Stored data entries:
************

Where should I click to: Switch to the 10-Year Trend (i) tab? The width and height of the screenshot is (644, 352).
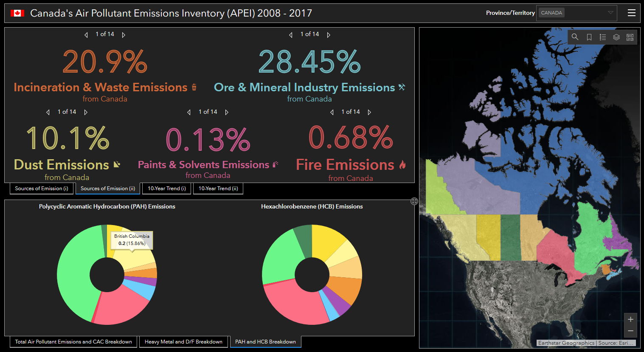coord(166,188)
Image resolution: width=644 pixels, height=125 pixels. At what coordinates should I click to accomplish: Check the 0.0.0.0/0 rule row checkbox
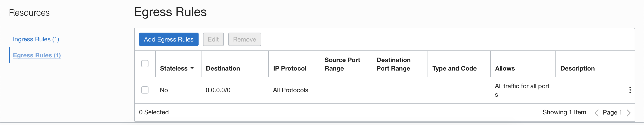145,90
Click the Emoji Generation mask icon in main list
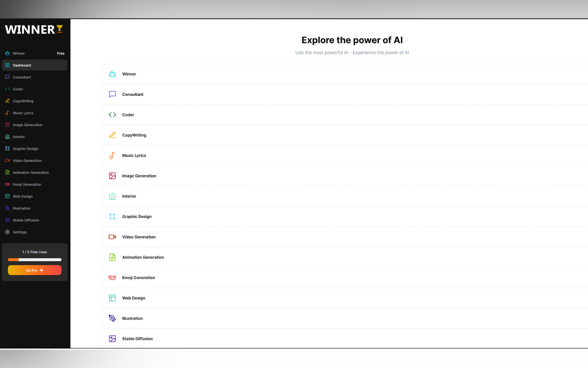Image resolution: width=588 pixels, height=368 pixels. tap(112, 278)
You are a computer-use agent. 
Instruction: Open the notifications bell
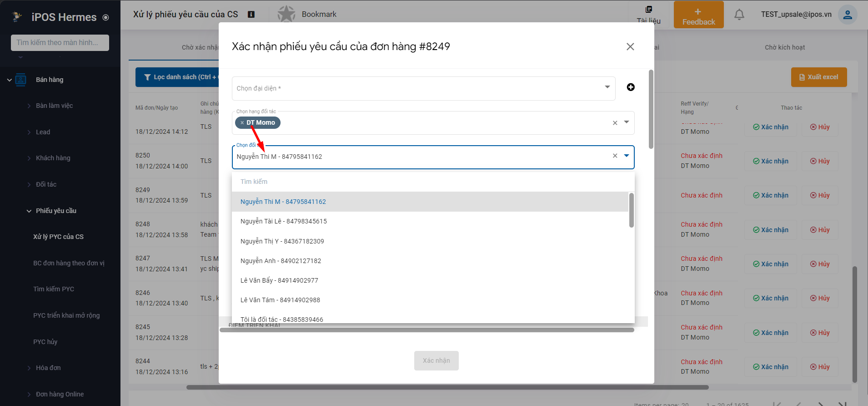coord(739,15)
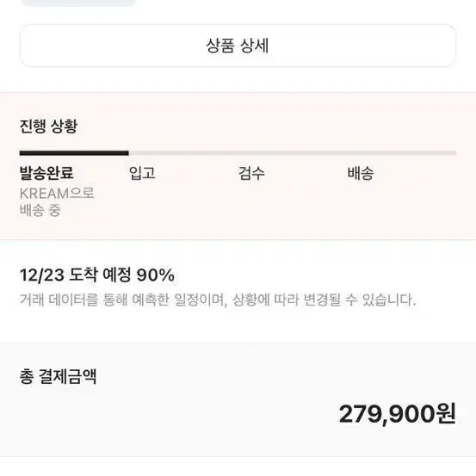
Task: Click the filled black progress bar segment
Action: [x=74, y=153]
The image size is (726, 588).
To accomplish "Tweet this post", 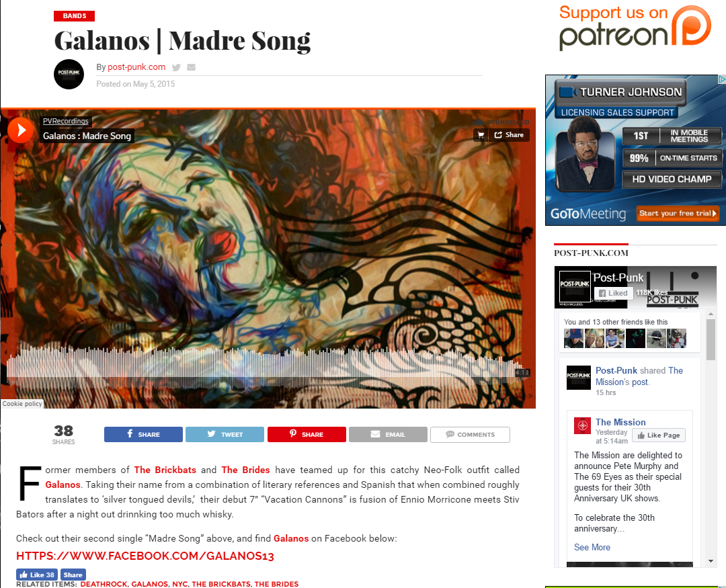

************

Each record must appear again exactly as written above, without its pictures.

Where should I click to: Switch to the 10-Year Trend (i) tab? The width and height of the screenshot is (644, 352).
coord(166,188)
Image resolution: width=644 pixels, height=125 pixels. At what coordinates should I click to accomplish: Check the 0.0.0.0/0 rule row checkbox
145,90
Click the Emoji Generation mask icon in main list
Image resolution: width=588 pixels, height=368 pixels. tap(112, 278)
You are a computer-use agent. 
Instruction: Open the notifications bell
coord(739,15)
Task: Click the filled black progress bar segment
Action: [x=74, y=153]
The image size is (726, 588).
To accomplish "Tweet this post", 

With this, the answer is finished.